━━━━━ DATA SUPPLIED

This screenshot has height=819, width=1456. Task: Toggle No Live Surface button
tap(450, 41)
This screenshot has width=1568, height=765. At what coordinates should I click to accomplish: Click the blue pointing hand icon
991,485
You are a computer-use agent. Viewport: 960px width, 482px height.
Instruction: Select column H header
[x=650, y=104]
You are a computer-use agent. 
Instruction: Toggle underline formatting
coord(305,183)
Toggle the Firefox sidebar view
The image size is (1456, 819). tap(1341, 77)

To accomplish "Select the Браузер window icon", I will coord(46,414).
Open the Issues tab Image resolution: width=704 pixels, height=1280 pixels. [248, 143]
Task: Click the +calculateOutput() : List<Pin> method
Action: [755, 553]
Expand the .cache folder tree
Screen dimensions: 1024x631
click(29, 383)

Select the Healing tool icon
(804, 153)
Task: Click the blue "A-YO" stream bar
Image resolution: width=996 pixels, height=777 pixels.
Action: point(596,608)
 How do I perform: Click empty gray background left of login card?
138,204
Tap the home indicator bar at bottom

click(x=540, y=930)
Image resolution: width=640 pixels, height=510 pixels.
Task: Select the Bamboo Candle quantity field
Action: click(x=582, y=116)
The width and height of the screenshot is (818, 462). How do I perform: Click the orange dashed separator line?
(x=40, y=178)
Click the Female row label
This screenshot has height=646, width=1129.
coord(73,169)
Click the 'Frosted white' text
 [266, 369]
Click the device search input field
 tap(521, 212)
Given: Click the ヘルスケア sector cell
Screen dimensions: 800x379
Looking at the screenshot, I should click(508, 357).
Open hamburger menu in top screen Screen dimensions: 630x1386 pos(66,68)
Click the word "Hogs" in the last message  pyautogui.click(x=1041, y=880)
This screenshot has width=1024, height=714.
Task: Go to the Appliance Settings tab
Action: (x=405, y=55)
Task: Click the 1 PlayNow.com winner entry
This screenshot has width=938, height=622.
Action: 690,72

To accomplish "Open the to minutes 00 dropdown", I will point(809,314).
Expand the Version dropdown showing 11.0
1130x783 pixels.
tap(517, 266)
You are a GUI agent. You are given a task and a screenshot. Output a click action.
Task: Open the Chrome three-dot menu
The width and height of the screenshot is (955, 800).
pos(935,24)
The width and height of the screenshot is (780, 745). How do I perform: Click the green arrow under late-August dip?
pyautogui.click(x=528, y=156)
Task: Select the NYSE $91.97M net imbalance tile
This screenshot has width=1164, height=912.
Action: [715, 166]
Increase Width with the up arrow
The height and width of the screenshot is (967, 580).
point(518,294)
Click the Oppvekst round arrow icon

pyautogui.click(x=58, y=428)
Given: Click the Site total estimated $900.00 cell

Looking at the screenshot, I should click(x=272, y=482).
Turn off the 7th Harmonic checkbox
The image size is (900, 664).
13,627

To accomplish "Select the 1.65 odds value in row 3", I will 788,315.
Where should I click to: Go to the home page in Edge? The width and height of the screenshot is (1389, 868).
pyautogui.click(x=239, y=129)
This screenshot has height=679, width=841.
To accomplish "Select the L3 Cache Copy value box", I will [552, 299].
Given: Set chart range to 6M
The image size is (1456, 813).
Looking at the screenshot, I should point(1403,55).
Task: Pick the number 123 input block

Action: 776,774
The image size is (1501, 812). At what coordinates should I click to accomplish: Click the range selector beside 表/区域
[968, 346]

━━━━━━━━━━

◆ **TASK STATEMENT**: Reproduce every line of the entries above without any changes.

◆ **THE OUTPUT**:
This screenshot has height=819, width=1456. Task: Toggle No Live Surface button
tap(450, 41)
This screenshot has width=1568, height=765. At what coordinates should I click to accomplish: Click the blue pointing hand icon
991,485
You are a computer-use agent. Viewport: 960px width, 482px height.
Instruction: Select column H header
[x=650, y=104]
You are a computer-use agent. 
Instruction: Toggle underline formatting
coord(305,183)
Toggle the Firefox sidebar view
The image size is (1456, 819). tap(1341, 77)

To accomplish "Select the Браузер window icon", I will coord(46,414).
Open the Issues tab Image resolution: width=704 pixels, height=1280 pixels. [248, 143]
Task: Click the +calculateOutput() : List<Pin> method
Action: [755, 553]
Expand the .cache folder tree
Screen dimensions: 1024x631
click(29, 383)

Select the Healing tool icon
(804, 153)
Task: Click the blue "A-YO" stream bar
Image resolution: width=996 pixels, height=777 pixels.
Action: point(596,608)
 How do I perform: Click empty gray background left of login card?
138,204
Tap the home indicator bar at bottom

click(x=540, y=930)
Image resolution: width=640 pixels, height=510 pixels.
Task: Select the Bamboo Candle quantity field
Action: click(x=582, y=116)
The width and height of the screenshot is (818, 462). How do I perform: Click the orange dashed separator line?
(x=40, y=178)
Click the Female row label
This screenshot has height=646, width=1129.
coord(73,169)
Click the 'Frosted white' text
 [266, 369]
Click the device search input field
 tap(521, 212)
Given: Click the ヘルスケア sector cell
Screen dimensions: 800x379
Looking at the screenshot, I should click(508, 357).
Open hamburger menu in top screen Screen dimensions: 630x1386 pos(66,68)
Click the word "Hogs" in the last message  pyautogui.click(x=1041, y=880)
This screenshot has width=1024, height=714.
Task: Go to the Appliance Settings tab
Action: (x=405, y=55)
Task: Click the 1 PlayNow.com winner entry
This screenshot has width=938, height=622.
Action: 690,72

To accomplish "Open the to minutes 00 dropdown", I will point(809,314).
Expand the Version dropdown showing 11.0
1130x783 pixels.
tap(517, 266)
You are a GUI agent. You are given a task and a screenshot. Output a click action.
Task: Open the Chrome three-dot menu
The width and height of the screenshot is (955, 800).
pos(935,24)
The width and height of the screenshot is (780, 745). How do I perform: Click the green arrow under late-August dip?
pyautogui.click(x=528, y=156)
Task: Select the NYSE $91.97M net imbalance tile
This screenshot has width=1164, height=912.
Action: [715, 166]
Increase Width with the up arrow
The height and width of the screenshot is (967, 580).
point(518,294)
Click the Oppvekst round arrow icon

pyautogui.click(x=58, y=428)
Given: Click the Site total estimated $900.00 cell

Looking at the screenshot, I should click(x=272, y=482).
Turn off the 7th Harmonic checkbox
The image size is (900, 664).
13,627

To accomplish "Select the 1.65 odds value in row 3", I will 788,315.
Where should I click to: Go to the home page in Edge? The width and height of the screenshot is (1389, 868).
pyautogui.click(x=239, y=129)
This screenshot has height=679, width=841.
To accomplish "Select the L3 Cache Copy value box", I will [552, 299].
Given: Set chart range to 6M
The image size is (1456, 813).
Looking at the screenshot, I should point(1403,55).
Task: Pick the number 123 input block

Action: 776,774
The image size is (1501, 812). At what coordinates should I click to accomplish: Click the range selector beside 表/区域
[968, 346]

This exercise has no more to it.